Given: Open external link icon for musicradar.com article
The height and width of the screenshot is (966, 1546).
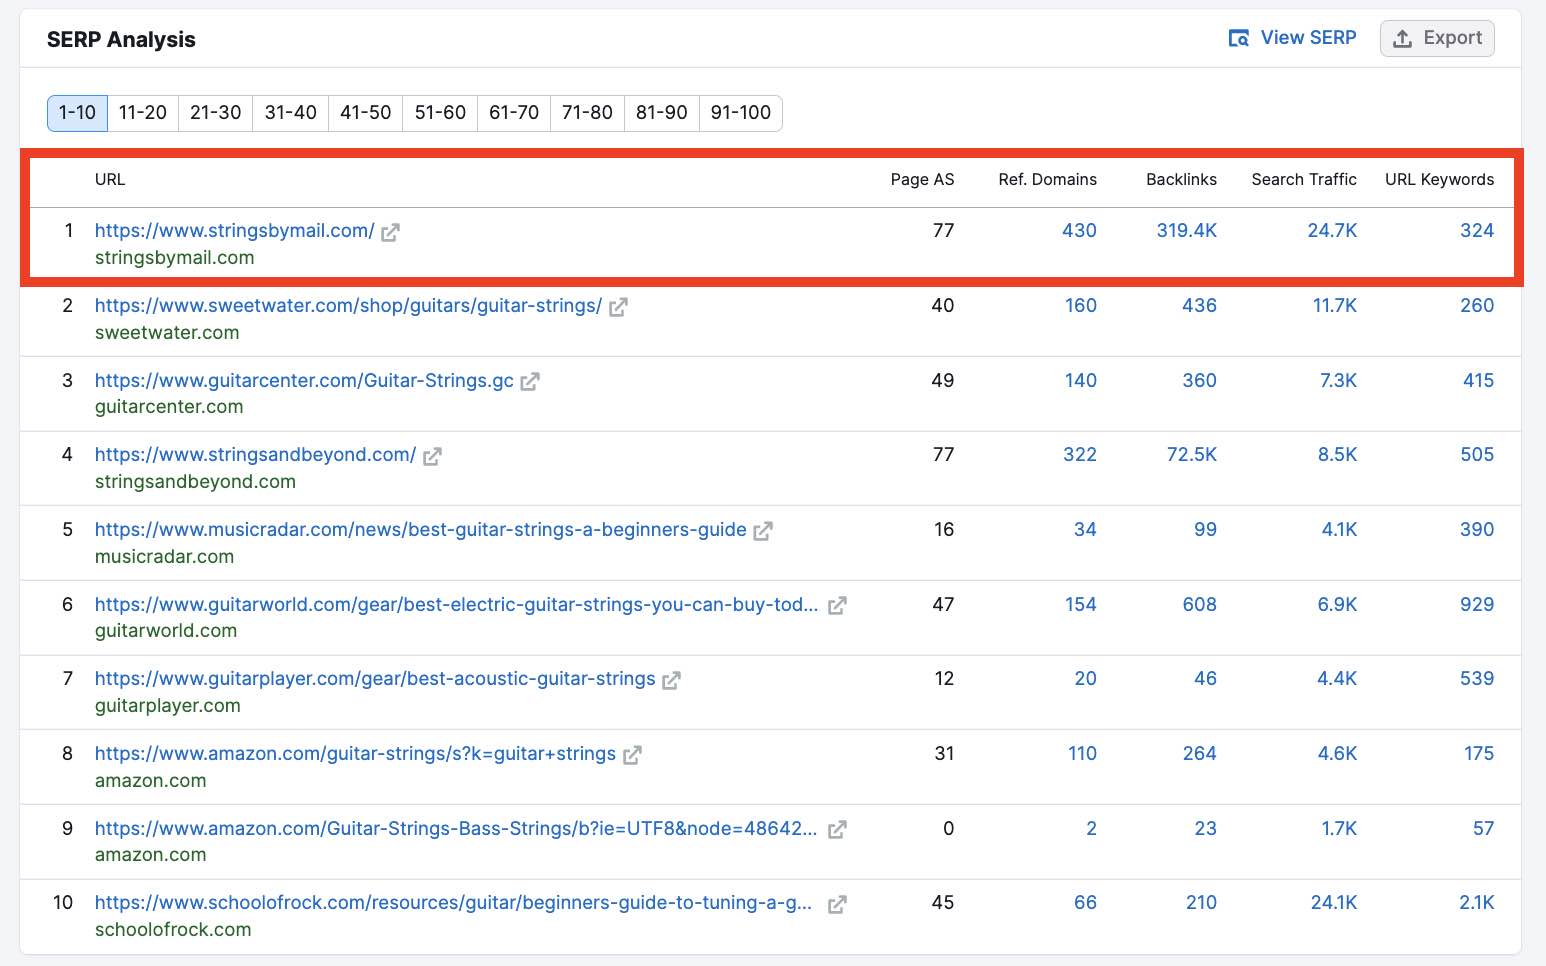Looking at the screenshot, I should pos(763,531).
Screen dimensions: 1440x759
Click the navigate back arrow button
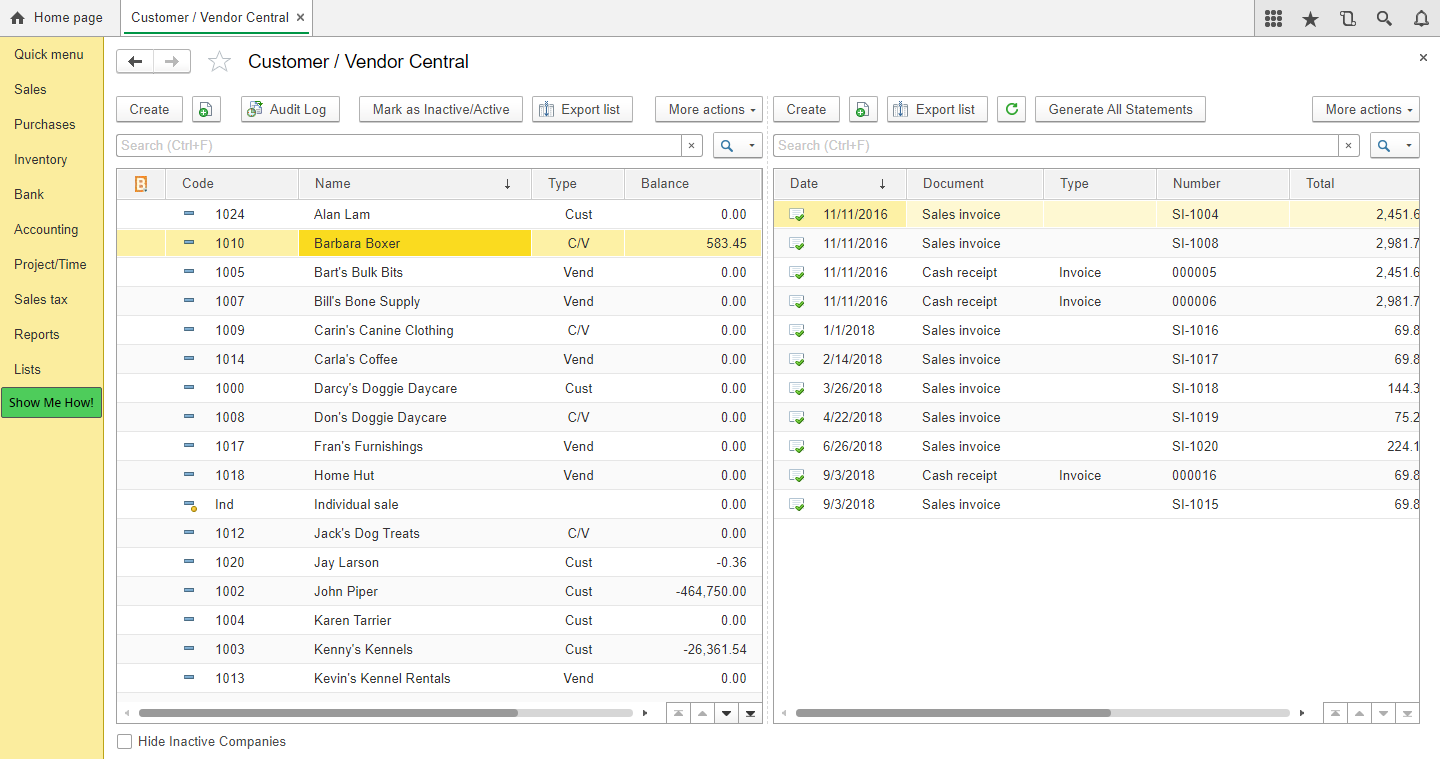(135, 62)
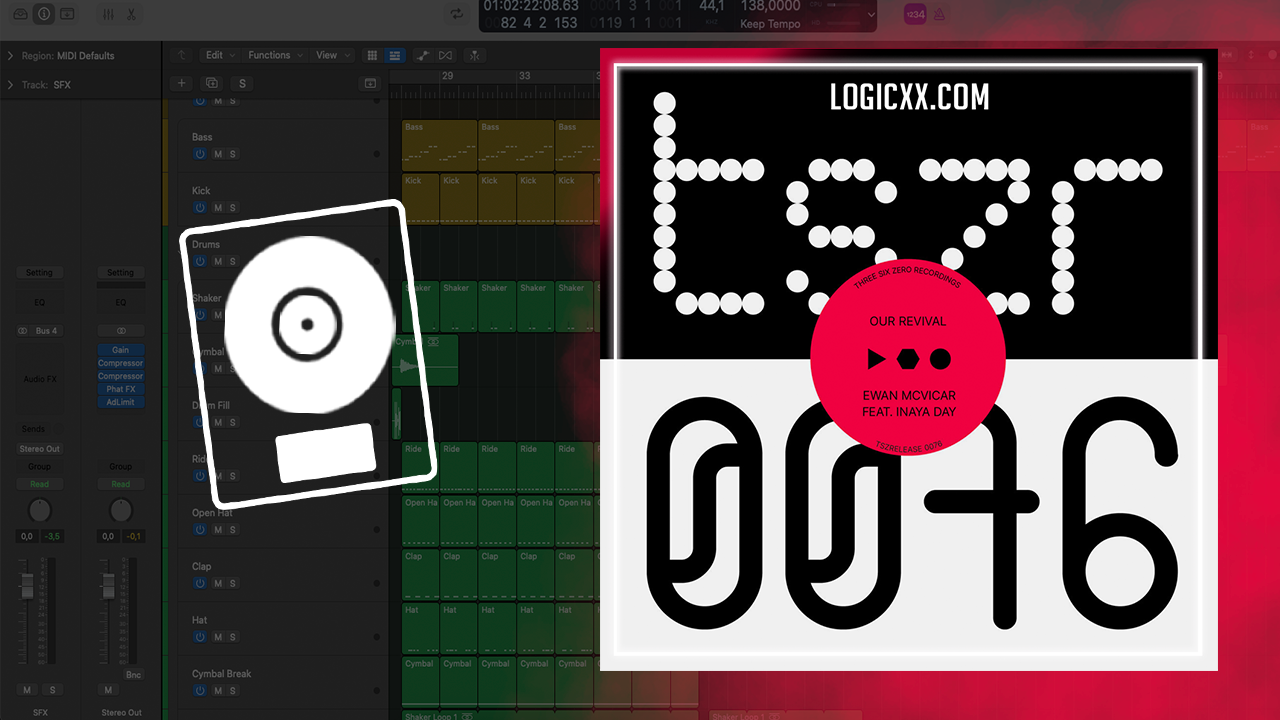Toggle the Inspector info button
Screen dimensions: 1280x720
coord(44,14)
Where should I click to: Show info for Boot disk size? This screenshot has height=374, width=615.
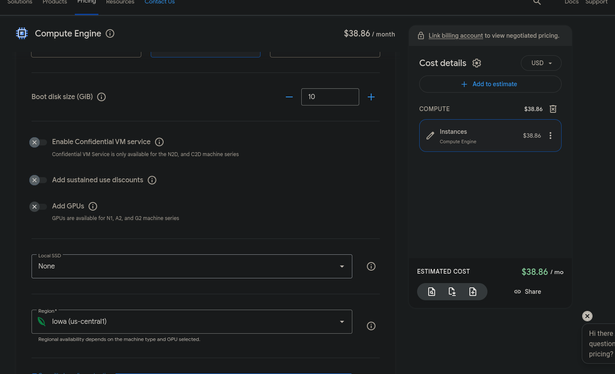[x=101, y=97]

* Job
Retype all the items above exactly, leaving out the pictures.

* Problem solution
Given: Open external link icon for musicradar.com article
The height and width of the screenshot is (966, 1546).
Looking at the screenshot, I should pos(763,531).
Screen dimensions: 1440x759
Click the navigate back arrow button
(135, 62)
Toggle the Inspector info button
Screen dimensions: 1280x720
coord(44,14)
Where should I click to: Show info for Boot disk size? This screenshot has height=374, width=615.
[x=101, y=97]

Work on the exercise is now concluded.